부산대학교 도서관

Introduction: A number of randomized trials have been conducted to explore the optimal duration of dual antiplatelet therapy (DAPT) after DES implantation. Mostly, however, observed event rate in patients enrolled into randomization was lower than anticipated.Hypothesis: The patients’ subset who were excluded from randomization for DAPT duration might have higher risk of ischemic and bleeding events.Methods: NIPPON trial is a multi-center randomized trial to test the non-inferiority of 6 months DAPT compared with 18 months DAPT following NOBORI stent in terms of the net clinical benefits. A total of 3773 patients were enrolled to randomization arm. Among the screened patients, 257 were assigned to pre-specified registry arm due to under hemodialysis, concomitant use of anticoagulation or 2 stent implantation to bifurcation lesion. Kaplan-Meier (KM) analysis was done to estimate net adverse clinical and cerebrovascular events (NACCE) defined as the composite of all cause death, myocardial infarction, stroke, or major bleeding (modified Replace criteria or BARC criteria 3 or 5).Results: The KM estimated probability of the NACCE at 3 years was 29.1 % with registry arm and 5.7 % with randomized arm (P<0.0001, HR: 4.92, 95%CI: 3.49 - 6.95) (Figure).

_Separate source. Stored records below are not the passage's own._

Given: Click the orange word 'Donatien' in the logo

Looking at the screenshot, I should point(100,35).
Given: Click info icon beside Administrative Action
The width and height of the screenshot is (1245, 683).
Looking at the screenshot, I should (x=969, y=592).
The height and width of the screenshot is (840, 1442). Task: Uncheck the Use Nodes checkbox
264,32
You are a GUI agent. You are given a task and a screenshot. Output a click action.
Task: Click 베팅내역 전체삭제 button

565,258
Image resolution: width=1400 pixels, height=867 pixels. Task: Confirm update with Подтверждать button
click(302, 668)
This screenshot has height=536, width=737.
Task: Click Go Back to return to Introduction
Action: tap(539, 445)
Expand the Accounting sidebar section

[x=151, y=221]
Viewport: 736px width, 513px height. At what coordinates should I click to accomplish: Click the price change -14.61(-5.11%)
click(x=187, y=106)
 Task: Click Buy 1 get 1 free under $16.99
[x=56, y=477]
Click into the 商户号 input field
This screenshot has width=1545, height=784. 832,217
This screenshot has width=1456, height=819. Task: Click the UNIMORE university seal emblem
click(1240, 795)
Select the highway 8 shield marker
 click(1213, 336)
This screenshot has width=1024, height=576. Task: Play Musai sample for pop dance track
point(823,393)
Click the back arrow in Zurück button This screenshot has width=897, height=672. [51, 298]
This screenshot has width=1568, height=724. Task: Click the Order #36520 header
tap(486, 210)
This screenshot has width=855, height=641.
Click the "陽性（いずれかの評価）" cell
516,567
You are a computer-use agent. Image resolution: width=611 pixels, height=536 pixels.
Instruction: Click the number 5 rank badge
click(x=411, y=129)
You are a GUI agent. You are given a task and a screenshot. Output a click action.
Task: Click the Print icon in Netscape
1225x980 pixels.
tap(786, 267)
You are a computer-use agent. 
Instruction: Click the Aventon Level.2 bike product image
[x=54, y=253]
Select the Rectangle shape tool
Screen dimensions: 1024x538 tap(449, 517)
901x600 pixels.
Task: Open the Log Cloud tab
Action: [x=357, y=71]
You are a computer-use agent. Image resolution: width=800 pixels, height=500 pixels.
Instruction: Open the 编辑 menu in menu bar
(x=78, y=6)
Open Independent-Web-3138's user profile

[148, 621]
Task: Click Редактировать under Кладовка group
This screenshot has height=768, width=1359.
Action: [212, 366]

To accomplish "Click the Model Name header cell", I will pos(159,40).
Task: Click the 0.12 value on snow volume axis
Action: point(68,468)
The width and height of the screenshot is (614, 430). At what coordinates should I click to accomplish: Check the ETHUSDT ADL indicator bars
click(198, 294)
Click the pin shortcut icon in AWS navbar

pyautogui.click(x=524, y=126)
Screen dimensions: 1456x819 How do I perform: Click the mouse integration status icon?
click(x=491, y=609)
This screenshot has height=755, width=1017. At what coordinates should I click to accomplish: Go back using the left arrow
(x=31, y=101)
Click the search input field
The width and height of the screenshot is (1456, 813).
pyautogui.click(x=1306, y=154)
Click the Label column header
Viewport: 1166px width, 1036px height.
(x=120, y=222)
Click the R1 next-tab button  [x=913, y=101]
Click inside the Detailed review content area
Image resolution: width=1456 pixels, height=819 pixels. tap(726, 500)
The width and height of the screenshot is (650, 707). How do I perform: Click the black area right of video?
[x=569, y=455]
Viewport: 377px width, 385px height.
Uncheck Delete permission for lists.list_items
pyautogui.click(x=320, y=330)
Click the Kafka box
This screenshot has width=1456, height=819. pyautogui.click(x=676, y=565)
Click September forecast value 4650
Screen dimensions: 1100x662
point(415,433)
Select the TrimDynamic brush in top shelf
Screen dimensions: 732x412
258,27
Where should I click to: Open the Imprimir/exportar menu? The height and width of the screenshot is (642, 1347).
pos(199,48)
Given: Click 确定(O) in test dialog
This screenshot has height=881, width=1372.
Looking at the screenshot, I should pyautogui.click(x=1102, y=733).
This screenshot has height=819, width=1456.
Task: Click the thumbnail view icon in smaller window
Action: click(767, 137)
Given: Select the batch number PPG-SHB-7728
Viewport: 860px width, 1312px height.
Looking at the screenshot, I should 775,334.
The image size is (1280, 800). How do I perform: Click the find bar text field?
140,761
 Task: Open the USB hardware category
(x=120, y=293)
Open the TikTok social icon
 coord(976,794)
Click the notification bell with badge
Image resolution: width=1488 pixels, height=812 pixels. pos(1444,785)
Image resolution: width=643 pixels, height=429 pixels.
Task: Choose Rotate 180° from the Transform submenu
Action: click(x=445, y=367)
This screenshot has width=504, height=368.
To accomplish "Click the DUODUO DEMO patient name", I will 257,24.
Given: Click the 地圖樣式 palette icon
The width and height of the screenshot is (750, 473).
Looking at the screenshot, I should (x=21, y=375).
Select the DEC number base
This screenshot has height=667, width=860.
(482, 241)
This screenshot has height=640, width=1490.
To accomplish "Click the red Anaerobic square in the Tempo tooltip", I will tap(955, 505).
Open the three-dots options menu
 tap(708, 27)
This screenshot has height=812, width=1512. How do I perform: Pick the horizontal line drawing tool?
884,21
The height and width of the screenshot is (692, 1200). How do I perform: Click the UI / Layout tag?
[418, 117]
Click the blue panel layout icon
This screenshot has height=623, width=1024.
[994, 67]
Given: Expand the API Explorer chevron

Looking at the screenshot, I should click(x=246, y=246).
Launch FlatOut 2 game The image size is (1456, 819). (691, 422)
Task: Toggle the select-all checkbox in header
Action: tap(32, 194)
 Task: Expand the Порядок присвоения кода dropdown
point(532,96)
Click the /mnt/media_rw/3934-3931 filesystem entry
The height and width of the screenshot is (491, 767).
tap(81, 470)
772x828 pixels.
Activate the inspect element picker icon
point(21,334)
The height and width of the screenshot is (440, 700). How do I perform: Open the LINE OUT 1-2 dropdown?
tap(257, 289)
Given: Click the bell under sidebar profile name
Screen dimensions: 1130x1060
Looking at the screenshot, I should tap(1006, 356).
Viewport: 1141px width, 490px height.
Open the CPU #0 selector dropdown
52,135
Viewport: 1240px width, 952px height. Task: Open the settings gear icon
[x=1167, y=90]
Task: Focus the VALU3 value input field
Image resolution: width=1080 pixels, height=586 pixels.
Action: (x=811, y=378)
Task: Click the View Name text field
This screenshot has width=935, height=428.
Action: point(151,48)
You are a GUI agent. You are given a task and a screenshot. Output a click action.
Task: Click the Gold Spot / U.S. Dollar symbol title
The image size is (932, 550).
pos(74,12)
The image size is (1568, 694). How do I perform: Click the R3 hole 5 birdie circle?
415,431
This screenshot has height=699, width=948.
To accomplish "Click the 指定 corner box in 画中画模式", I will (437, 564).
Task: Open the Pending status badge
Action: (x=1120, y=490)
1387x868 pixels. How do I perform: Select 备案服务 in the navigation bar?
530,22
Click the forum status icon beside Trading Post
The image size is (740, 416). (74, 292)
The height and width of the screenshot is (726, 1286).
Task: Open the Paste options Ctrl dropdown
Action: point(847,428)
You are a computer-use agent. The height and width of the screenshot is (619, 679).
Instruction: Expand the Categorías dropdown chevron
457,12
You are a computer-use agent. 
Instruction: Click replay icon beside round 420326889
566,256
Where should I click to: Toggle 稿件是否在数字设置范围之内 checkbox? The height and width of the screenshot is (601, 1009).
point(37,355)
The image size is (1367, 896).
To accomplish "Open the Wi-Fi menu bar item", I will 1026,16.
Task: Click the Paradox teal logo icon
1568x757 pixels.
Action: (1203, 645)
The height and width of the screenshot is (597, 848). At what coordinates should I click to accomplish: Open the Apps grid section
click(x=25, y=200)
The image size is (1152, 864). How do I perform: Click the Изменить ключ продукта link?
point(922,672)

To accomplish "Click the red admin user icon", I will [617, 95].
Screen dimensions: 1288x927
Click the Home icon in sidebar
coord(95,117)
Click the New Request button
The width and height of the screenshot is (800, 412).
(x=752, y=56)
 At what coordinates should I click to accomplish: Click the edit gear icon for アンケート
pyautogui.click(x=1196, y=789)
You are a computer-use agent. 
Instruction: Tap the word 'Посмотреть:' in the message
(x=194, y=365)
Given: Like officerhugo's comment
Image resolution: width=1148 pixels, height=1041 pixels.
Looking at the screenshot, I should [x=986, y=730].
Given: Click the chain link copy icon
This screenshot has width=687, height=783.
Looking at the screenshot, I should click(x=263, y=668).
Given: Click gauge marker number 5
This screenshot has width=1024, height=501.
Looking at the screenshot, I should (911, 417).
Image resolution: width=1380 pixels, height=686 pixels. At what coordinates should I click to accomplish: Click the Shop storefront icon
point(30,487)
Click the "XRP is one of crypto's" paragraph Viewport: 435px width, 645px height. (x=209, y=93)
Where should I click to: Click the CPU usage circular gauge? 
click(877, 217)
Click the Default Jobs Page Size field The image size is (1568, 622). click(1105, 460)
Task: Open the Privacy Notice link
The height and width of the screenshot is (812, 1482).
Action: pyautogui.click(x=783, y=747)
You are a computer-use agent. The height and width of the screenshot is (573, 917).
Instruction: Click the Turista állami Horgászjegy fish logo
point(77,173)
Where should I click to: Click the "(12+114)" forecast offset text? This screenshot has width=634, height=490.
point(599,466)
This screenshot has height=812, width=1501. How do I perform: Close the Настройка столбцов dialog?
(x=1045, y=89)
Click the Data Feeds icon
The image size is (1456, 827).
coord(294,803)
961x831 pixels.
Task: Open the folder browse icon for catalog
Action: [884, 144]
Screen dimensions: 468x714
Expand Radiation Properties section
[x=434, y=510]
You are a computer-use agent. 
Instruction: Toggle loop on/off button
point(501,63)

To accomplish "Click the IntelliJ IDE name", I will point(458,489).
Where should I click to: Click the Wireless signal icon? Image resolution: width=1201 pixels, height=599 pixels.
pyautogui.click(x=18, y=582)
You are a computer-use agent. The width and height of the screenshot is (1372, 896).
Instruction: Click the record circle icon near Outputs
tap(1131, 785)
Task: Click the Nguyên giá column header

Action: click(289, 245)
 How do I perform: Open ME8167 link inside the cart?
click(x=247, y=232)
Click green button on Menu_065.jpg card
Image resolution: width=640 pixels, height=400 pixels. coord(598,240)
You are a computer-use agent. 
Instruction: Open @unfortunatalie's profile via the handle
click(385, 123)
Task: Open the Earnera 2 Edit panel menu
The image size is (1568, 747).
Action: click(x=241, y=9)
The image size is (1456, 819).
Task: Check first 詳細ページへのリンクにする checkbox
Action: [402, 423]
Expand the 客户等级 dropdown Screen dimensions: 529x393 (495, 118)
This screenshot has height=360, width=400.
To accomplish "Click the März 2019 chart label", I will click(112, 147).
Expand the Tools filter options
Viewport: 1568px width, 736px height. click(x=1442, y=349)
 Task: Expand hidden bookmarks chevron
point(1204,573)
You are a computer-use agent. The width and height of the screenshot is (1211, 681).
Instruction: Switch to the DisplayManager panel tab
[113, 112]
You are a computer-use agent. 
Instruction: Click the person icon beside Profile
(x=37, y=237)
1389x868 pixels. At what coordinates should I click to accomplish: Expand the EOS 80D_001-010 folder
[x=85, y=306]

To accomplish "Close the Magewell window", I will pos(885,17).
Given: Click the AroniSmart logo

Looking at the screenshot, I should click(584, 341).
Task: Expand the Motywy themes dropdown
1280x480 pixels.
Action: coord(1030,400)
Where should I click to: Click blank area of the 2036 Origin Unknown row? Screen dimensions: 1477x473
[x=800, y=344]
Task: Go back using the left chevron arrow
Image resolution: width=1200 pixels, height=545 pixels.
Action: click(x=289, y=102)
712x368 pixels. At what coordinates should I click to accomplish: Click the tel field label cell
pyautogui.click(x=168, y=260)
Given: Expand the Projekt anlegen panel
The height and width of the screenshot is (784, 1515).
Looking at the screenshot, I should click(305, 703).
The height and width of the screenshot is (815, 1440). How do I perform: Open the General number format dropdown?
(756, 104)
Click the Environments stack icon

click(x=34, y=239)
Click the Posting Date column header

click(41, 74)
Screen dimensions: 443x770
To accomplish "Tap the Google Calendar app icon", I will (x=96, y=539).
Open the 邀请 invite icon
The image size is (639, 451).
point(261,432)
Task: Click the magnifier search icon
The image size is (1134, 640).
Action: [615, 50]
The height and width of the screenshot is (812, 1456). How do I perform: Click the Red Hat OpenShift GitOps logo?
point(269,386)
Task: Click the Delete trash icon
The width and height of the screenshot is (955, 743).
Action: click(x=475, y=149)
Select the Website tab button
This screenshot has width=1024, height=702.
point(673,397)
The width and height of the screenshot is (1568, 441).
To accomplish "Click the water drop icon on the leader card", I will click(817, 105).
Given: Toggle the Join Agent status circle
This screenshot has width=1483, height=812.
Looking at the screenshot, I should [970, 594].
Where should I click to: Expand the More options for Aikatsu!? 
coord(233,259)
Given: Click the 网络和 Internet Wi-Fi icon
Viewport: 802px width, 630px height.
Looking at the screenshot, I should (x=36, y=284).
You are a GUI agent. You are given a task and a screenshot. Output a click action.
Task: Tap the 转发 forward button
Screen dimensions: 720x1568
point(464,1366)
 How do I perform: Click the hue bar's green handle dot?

All cause death was 20.0 % with registry arm and 5.7 % with randomized arm (P<0.0001, HR: 8.47, 95%CI: 5.44 -13.2). The incidence of stroke was also significantly different (3.3% vs. 1.3%; P=0.02, HR: 2.80, 95%CI: 1.11 - 7.07). Major bleeding was 5.5 % with registry arm and 1.6 % with randomized arm (p=0.0004, HR 3.14; 95%CI: 1.60 - 6.15).Conclusion: In the clinical trial assessing DAPT duration, the patients’ subset who were excluded from randomization might develop higher incidence of both ischemic and bleeding events. Further clinical trials are warranted to generate real world evidence of optimal DAPT duration in each specified patient’s category.